WHAT IS EXPECTED: Copy out every line of the listing below without changing anything.
** START OF MATERIAL FOR THIS EXERCISE **
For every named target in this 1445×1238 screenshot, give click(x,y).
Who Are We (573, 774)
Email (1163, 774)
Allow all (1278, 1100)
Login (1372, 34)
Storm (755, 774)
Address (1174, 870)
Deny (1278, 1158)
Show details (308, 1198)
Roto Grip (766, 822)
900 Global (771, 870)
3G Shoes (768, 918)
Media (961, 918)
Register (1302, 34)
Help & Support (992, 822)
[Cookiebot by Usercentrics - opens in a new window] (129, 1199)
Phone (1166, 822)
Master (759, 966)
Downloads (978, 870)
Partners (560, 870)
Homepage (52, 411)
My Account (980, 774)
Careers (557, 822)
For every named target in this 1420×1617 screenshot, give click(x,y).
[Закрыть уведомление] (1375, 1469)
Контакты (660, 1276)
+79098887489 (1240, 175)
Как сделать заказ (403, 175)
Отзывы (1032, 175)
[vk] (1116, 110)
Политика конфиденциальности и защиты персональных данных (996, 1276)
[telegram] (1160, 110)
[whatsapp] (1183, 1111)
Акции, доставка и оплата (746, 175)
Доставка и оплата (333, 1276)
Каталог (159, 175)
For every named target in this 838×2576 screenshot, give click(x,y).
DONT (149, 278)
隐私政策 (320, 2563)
** END OF MATERIAL FOR THIS EXERCISE **
RESULT BELOW:
For every named target in this 1445×1238 screenshot, give click(x,y).
Who Are We (573, 774)
Email (1163, 774)
Allow all (1278, 1100)
Login (1372, 34)
Storm (755, 774)
Address (1174, 870)
Deny (1278, 1158)
Show details (308, 1198)
Roto Grip (766, 822)
900 Global (771, 870)
3G Shoes (768, 918)
Media (961, 918)
Register (1302, 34)
Help & Support (992, 822)
[Cookiebot by Usercentrics - opens in a new window] (129, 1199)
Phone (1166, 822)
Master (759, 966)
Downloads (978, 870)
Partners (560, 870)
Homepage (52, 411)
My Account (980, 774)
Careers (557, 822)
For every named target in this 1420×1617 screenshot, give click(x,y).
[Закрыть уведомление] (1375, 1469)
Контакты (660, 1276)
+79098887489 (1240, 175)
Как сделать заказ (403, 175)
Отзывы (1032, 175)
[vk] (1116, 110)
Политика конфиденциальности и защиты персональных данных (996, 1276)
[telegram] (1160, 110)
[whatsapp] (1183, 1111)
Акции, доставка и оплата (746, 175)
Доставка и оплата (333, 1276)
Каталог (159, 175)
For every named target in this 838×2576 screenshot, give click(x,y).
DONT (149, 278)
隐私政策 (320, 2563)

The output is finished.